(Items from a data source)

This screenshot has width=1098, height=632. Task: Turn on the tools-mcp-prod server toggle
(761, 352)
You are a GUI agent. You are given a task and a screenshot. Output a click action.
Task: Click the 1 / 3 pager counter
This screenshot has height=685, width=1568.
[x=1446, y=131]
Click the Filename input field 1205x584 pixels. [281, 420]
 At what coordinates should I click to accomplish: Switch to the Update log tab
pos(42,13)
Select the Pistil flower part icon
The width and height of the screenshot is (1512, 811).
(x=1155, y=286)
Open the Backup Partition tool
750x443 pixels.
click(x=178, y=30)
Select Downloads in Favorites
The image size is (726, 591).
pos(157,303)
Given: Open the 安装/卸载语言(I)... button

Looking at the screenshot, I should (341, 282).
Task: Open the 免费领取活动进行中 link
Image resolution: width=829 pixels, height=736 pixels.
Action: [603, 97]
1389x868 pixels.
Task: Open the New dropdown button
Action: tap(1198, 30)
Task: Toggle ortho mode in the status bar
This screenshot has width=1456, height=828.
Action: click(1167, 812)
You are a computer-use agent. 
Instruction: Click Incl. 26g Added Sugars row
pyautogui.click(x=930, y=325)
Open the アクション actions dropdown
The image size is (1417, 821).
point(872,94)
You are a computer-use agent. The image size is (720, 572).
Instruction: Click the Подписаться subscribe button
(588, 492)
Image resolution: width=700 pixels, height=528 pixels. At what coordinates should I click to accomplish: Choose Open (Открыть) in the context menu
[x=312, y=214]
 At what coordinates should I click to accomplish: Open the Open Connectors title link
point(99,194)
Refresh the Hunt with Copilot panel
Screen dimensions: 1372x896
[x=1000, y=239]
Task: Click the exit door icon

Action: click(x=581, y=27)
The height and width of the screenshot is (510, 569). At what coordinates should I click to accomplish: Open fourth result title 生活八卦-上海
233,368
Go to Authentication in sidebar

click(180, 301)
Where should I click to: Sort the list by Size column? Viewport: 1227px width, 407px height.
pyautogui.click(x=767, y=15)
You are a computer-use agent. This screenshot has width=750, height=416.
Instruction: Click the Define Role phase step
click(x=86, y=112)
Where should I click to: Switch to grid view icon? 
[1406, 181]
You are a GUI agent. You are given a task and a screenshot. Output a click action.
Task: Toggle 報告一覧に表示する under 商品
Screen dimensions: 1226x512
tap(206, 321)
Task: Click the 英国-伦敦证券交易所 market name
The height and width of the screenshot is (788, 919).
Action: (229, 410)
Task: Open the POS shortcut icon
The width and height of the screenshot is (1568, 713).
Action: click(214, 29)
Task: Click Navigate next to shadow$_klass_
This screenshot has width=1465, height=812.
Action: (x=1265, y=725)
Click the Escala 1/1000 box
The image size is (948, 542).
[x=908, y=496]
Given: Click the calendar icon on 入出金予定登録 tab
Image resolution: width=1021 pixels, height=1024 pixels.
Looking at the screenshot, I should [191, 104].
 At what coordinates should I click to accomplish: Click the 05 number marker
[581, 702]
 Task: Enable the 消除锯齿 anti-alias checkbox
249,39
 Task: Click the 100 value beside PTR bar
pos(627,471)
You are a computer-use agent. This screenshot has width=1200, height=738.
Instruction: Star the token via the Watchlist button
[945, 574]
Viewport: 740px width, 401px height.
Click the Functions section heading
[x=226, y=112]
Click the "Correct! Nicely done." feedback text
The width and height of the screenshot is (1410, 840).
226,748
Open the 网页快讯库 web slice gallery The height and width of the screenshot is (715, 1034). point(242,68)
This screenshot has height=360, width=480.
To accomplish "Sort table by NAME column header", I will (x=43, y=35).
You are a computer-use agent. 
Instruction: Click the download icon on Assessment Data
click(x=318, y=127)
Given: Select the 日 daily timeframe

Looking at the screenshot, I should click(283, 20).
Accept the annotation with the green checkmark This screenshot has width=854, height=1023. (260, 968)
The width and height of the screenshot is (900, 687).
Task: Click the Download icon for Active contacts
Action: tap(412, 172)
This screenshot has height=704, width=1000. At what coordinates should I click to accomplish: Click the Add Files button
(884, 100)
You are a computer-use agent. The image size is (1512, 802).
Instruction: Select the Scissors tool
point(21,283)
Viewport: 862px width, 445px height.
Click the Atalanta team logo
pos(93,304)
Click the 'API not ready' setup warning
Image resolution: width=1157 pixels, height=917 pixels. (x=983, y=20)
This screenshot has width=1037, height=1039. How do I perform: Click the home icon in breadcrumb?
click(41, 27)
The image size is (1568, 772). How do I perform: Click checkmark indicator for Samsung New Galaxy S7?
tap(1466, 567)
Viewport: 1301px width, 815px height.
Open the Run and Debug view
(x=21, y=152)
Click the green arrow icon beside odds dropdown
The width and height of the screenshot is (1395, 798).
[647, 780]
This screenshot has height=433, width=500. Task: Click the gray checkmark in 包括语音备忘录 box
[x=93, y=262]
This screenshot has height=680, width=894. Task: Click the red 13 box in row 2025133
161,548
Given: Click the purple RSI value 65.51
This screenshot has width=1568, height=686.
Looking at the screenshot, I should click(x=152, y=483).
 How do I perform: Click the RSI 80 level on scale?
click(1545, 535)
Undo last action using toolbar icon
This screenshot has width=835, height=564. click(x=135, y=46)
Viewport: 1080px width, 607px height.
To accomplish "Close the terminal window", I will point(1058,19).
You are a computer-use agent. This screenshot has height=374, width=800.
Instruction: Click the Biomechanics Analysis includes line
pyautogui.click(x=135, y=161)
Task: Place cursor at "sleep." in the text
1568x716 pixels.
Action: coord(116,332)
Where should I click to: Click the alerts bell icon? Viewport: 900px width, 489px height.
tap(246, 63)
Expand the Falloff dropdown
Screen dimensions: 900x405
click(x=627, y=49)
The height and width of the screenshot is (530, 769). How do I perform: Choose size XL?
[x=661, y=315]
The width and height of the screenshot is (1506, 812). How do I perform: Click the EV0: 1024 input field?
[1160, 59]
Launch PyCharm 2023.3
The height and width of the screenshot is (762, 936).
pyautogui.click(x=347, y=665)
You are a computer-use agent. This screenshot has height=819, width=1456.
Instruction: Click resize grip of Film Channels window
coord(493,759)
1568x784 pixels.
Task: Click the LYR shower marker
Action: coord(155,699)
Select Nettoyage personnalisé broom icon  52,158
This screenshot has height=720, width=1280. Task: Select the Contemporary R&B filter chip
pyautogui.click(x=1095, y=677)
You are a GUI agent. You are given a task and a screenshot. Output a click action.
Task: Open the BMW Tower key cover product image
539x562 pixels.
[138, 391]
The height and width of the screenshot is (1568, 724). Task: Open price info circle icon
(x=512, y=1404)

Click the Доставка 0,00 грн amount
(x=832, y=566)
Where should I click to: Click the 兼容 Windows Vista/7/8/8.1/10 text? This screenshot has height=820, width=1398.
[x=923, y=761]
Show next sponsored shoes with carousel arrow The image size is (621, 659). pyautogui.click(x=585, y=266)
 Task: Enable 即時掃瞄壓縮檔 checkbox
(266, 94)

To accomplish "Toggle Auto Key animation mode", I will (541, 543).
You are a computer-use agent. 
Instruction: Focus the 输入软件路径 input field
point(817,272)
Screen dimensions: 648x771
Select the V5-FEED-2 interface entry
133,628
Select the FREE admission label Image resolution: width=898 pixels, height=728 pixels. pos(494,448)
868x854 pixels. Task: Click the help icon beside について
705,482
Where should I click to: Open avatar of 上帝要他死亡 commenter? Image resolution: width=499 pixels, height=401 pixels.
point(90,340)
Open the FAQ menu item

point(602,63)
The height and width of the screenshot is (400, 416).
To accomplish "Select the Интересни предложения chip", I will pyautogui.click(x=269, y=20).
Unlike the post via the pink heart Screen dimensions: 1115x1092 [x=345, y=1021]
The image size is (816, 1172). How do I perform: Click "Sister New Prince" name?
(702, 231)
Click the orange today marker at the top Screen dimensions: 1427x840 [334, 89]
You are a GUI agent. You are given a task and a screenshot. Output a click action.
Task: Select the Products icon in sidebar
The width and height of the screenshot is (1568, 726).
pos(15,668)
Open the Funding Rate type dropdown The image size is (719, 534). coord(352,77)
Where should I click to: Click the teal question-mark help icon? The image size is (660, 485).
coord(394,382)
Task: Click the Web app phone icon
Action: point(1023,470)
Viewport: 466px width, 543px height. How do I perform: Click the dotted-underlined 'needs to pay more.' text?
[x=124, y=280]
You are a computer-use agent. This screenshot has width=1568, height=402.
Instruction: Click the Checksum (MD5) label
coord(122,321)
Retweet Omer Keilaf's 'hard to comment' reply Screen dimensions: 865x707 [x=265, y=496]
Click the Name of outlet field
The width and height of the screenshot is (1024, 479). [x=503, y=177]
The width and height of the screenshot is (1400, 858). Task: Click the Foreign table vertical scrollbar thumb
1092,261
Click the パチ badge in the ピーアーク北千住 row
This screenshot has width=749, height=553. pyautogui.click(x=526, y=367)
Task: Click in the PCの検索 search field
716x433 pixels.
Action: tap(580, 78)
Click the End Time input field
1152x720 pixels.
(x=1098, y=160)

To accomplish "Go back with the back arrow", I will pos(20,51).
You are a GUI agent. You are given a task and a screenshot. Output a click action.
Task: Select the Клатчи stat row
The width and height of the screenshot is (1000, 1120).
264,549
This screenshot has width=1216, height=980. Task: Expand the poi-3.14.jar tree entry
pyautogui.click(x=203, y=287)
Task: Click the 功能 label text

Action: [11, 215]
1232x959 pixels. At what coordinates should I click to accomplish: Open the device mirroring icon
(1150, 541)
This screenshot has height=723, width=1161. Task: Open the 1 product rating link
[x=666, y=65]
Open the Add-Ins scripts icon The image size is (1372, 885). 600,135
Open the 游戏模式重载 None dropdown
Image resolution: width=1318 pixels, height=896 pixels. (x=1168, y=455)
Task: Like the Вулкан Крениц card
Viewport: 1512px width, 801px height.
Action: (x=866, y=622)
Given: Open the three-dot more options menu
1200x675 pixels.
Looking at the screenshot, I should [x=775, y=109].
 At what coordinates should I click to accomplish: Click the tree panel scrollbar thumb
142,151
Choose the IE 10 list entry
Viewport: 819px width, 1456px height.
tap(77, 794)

Set problem: Reproduce the records above, starting at the line with "Go to Authentication in sidebar" and continuing through the line with "click(x=86, y=112)", including both of those lines.

Final result:
Go to Authentication in sidebar

click(180, 301)
Where should I click to: Sort the list by Size column? Viewport: 1227px width, 407px height.
pyautogui.click(x=767, y=15)
You are a computer-use agent. This screenshot has width=750, height=416.
Instruction: Click the Define Role phase step
click(x=86, y=112)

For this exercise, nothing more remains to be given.